Would you please output, word for word, the span of the listing below that opens on the line containing "Pengiriman (1168, 1444)" and closes on the line containing "TERM OF SERVICES (658, 1620)"? Include both ends and nothing more.

☆ ☆ ☆ ☆

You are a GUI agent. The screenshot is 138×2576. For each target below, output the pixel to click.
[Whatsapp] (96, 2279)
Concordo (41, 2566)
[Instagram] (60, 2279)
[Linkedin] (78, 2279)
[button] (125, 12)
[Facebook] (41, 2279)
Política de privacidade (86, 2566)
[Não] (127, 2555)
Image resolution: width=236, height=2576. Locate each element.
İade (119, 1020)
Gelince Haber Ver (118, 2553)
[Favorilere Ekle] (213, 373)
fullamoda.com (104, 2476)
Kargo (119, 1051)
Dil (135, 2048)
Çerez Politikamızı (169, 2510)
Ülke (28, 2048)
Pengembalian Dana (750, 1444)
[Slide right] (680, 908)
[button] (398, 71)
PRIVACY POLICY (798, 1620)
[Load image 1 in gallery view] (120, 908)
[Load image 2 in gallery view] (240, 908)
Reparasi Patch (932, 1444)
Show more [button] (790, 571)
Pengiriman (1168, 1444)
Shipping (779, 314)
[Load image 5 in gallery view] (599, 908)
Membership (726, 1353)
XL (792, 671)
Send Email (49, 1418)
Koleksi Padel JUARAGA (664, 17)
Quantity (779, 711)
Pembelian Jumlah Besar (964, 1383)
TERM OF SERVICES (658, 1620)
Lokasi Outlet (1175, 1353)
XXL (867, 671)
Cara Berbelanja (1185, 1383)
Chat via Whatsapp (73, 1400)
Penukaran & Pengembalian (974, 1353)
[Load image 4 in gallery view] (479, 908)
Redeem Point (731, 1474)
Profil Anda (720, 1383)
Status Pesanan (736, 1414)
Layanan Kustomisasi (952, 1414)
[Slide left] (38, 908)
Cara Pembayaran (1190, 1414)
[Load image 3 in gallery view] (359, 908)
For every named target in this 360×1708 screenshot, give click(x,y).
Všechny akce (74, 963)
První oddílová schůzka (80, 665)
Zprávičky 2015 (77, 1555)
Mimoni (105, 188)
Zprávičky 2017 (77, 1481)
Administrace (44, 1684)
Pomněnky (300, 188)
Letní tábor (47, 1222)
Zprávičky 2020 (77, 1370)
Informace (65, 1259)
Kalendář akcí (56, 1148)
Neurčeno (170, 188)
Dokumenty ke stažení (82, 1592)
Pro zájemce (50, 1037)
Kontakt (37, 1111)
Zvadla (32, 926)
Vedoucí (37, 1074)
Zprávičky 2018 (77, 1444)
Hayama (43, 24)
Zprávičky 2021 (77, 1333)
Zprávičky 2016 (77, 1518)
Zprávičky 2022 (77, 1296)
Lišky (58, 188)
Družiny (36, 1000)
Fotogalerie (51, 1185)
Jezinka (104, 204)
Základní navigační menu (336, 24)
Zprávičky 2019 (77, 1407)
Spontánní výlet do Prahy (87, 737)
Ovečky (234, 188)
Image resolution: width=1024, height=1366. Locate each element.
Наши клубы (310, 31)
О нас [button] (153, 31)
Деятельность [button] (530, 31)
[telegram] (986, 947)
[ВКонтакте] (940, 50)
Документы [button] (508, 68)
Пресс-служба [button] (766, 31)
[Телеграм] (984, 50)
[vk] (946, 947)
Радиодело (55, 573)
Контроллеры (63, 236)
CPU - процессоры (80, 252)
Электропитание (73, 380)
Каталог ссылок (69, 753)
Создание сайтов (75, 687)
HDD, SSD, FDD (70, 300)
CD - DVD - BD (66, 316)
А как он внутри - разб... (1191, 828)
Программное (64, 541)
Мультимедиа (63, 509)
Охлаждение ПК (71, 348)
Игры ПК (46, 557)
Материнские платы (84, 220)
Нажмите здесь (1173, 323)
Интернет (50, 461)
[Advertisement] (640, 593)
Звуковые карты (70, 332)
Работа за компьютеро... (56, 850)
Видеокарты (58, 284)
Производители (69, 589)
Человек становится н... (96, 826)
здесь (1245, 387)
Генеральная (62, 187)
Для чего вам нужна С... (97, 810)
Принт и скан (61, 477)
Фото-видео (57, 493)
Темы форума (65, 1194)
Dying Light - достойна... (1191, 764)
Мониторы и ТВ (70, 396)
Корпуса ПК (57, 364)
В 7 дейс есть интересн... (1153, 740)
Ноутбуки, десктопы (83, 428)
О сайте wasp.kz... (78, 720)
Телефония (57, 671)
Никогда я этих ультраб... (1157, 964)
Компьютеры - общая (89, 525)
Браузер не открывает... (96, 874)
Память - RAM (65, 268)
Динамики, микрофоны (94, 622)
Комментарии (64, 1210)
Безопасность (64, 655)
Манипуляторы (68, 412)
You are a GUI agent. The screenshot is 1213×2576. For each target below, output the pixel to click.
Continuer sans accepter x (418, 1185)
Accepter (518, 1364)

☆ ☆ ☆ ☆

* _YOUR SOLUTION_:
Pengiriman (1168, 1444)
Shipping (779, 314)
[Load image 5 in gallery view] (599, 908)
Membership (726, 1353)
XL (792, 671)
Send Email (49, 1418)
Koleksi Padel JUARAGA (664, 17)
Quantity (779, 711)
Pembelian Jumlah Besar (964, 1383)
TERM OF SERVICES (658, 1620)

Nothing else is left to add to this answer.